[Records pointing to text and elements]
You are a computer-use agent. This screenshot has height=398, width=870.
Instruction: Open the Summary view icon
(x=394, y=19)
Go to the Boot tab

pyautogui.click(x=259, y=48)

→ SET EXERCISE:
Reproduce every one of the records above word for word, keeping each line as it stands.

→ CORRECT RESULT:
You are a computer-use agent. This screenshot has height=398, width=870.
Instruction: Open the Summary view icon
(x=394, y=19)
Go to the Boot tab

pyautogui.click(x=259, y=48)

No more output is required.